50 Pounds Sterling 2011

Description

Watermark:

watermark

HM The Queen Elizabeth II at a young age.

Denomination £50.

Avers:

50 Pounds Sterling 2011

HM The Queen Elizabeth II.

In preparation for the "E Series" of notes, issued by the Bank of England, photographs of The Queen were especially commissioned by the Bank. The photographs were taken by Don Ford in 1985-1986, one of the Bank’s technical photographers, under the direction of Roger Withington. Mr. Withington designed the notes of the "E Series" and prepared the engraving of the Queen, which appeared on this series of notes, from one of the photographs taken by Mr. Ford. The portrait shows Queen Elizabeth wearing Queen Mary’s "Girls of Great Britain and Ireland" Tiara, Queen Alexandra’s cluster earrings and, although difficult to identify, Queen Victoria’s Golden Jubilee necklace.

Elizabeth IIThe engraving on banknote is, probably, made after this photo by Don Ford, 1985-1986.

Tiara Girls of Great Britain and Ireland

Queen Mary received this tiara as a wedding gift in 1893, from a committee representing "the girls of Great Britain and Ireland". The funds for the purchase of the tiara were raised by a committee, formed by Lady Eve Greville. The tiara was purchased from Garrard, the London jeweler.

It featured pearls on top and a detachable base; Mary removed the pearls. She gave it to her granddaughter, Princess Elizabeth, as a wedding present in 1947. The Queen originally wore it without the base before reuniting the pieces in 1969.

Said to be light and easy to wear, the Girls of Great Britain and Ireland Tiara seems to be the Queen's favorite - she's said to call it "Granny's tiara", and it is her most frequently worn diadem.

The "Girls of Great Britain and Ireland" Tiara can be worn with or without a bandeau base and, in this portrait, the tiara is set into its base. (Portrait of Dorothy Wilding, 1952, shows the Tiara being worn without the base). (From her Majesty's jewel vault)

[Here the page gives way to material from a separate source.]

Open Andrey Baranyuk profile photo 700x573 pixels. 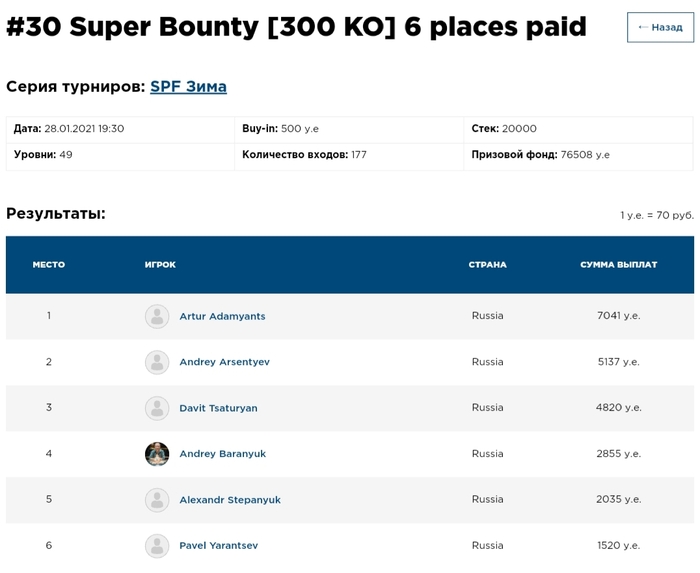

Queen Victoria’s Golden Jubilee necklace

To mark Queen Victoria’s Golden Jubilee in 1887, a committee of ladies was formed to raise money for a commemorative statue of Victoria’s late husband Prince Albert. The committee’s fundraising was quite successful, and they ended up raising far more than was required for the statue. An agreement was formed with the Queen that the excess should go to the St. Katherine’s Fund for Nurses. At the same time, some members of the committee decided that a portion of the funds should be used to purchase a necklace for the Queen - and this was also approved by Her Majesty.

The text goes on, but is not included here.